More than 50 people attended, including several councillors from the Town of Gibsons and District of Sechelt, who collaborated to host the event. Guest speakers Fiona Young ( from Simon Fraser University's Institute of Urban Research Studies ) and RCMP deputy commissioner Gary Bass both updated their presentations from the previous Building Safer Communities forum, held in the Lower Mainland in February.
"In our enthusiasm to get things done, we created rather too many rules," said Young of the crime reduction work carried out by the Home Office in the U.K., where she oversaw the northeast region for a decade.
Rather than adopting a "get tough on crime" stance, a 2007 review found the strategy had to make better use of non-custodial sentencing for crime and a need to stop young people from reoffending. The crime reduction strategy was designed on a national scale but is being delivered locally.
"We've clarified who's going to spearhead this, and in the U.K., it's local government," Young said. Funding priorities shifted from situational responses ( "making things harder to steal," she said ) to drug treatment programs to get at the root causes of crime. The strategy also saw the ranks of officers bolstered to 140,000, as well as 60,000 "community support police officers," who provide a visible presence needed to lower the "perception gap" - the public's view that the streets are more dangerous than the stats show is the case.
The risk of becoming a victim of crime is down to 22 per cent in that region of the U.K., its lowest level since a national crime survey began in 1981. Detection technologies ( installing primarily closed circuit TV cameras in public places ) remains a cornerstone of the strategy, Young said.
In B.C., marijuana remains the cornerstone of organized crime, said Gary Bass. Profits generated through the sale of marijuana are often used to fund other drug industries, and synthetic drug production rose almost annually between 1998 and 2007, he added.

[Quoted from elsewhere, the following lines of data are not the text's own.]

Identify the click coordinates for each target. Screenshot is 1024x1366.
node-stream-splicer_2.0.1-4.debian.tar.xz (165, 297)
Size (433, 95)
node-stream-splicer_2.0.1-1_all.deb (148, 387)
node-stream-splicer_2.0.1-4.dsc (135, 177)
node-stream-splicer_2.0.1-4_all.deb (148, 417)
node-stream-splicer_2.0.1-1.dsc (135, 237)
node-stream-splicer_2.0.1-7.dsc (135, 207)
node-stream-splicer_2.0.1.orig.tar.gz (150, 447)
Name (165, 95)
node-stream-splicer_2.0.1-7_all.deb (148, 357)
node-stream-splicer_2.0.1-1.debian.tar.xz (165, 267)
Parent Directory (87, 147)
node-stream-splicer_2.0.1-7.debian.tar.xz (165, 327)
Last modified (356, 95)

"We're being used as a drug-producing country, in some respects, for the United States," said the deputy RCMP commissioner. Since 1998, cases of crystal meth possession have become 50 times more prominent he said - although Sunshine Coast RCMP say that problem hasn't yet taken root on the Coast.

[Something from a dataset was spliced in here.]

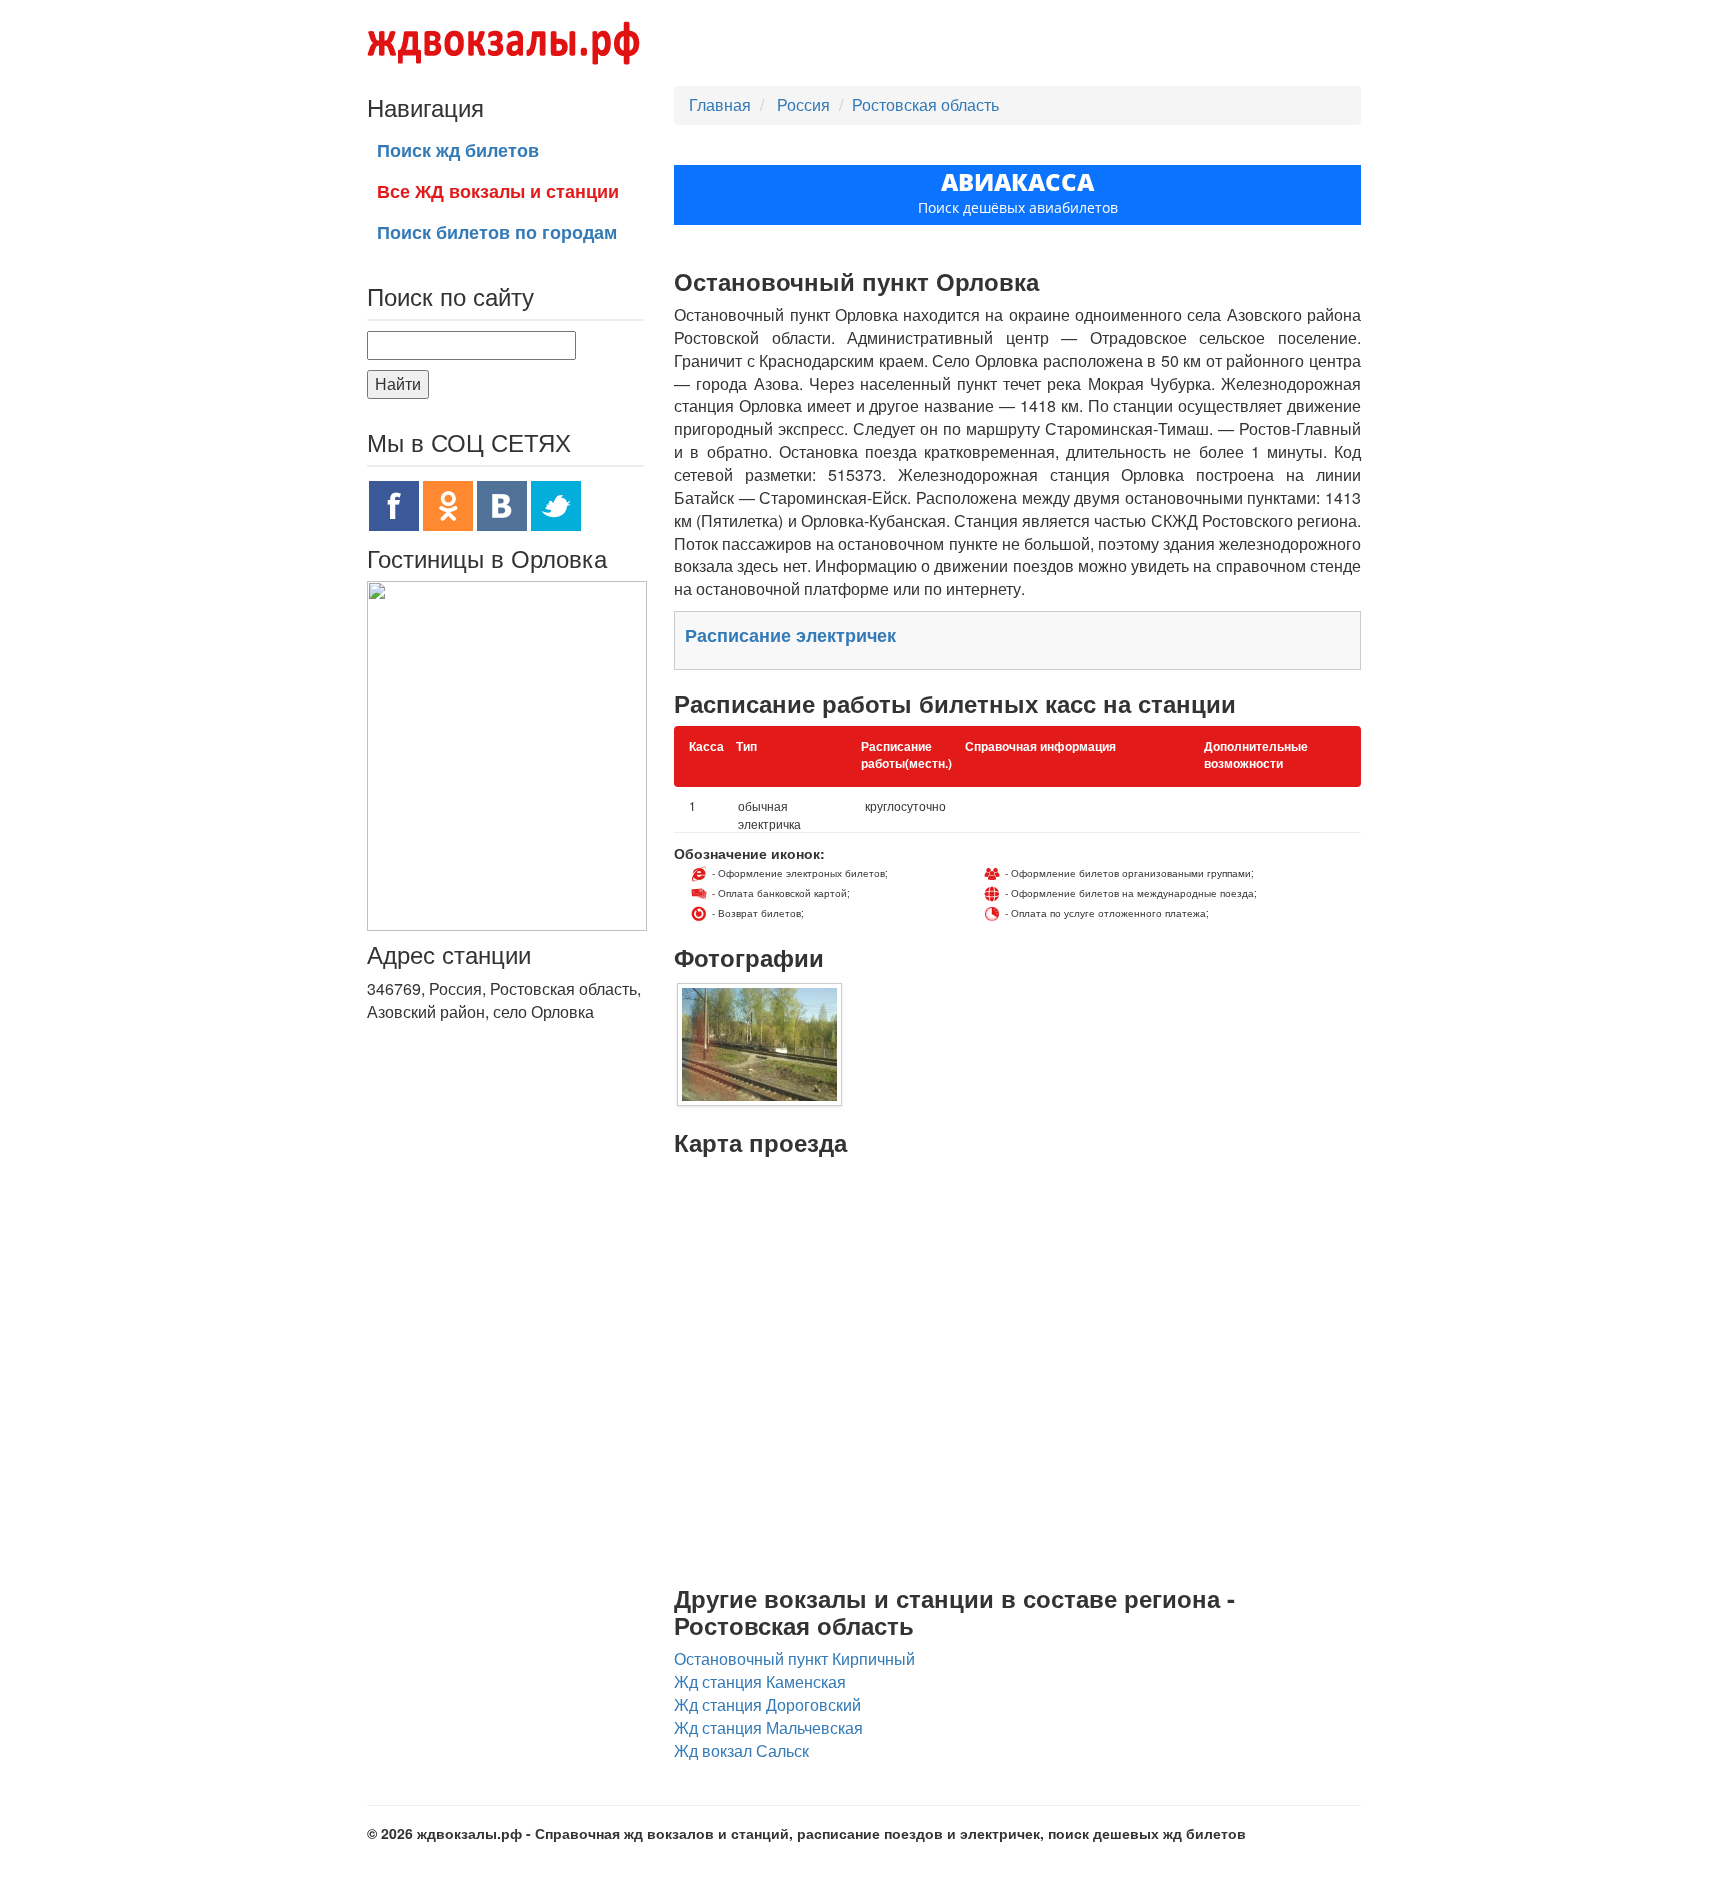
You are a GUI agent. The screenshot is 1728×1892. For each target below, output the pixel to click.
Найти (398, 383)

Bass noted B.C. gangs stand out in Canada due to their business acumen. Whereas gangs in other provinces are often derived from socio-economic conditions, B.C. gangs are sophisticated and well-organized. But the RCMP is limited by funds to the extent they can target only 23 per cent of the province's estimated 130 organized crime groups, he said.
More B.C. murders than ever are organized crime-related, he said. Stats show that 29 per cent of murders were gang-related in 1998, and 43 per cent were related to gangs last year. Sunshine Coast RCMP Staff Sgt. Kevin Picard briefly identified crack cocaine as the street-level drug most commonly used by prolific offenders on the Coast, and underlined drug addiction as the cause for the vast majority of break and enters on the Coast.
Faith Auton-Cuff, Van-couver Coastal Health's mental health and addiction services manager on the Coast, highlighted a lack of adequate housing as one root cause of crime.
"You can have the most elaborate treatment plan in the world - if someone doesn't have a house, you can throw that out the window," she said.
As the meeting wound up, Sechelt, Gibsons, School District 46, Sunshine Coast RCMP, Vancouver Coastal Health, and Sunshine Coast Community Services agreed to pursue a local safer communities initiative.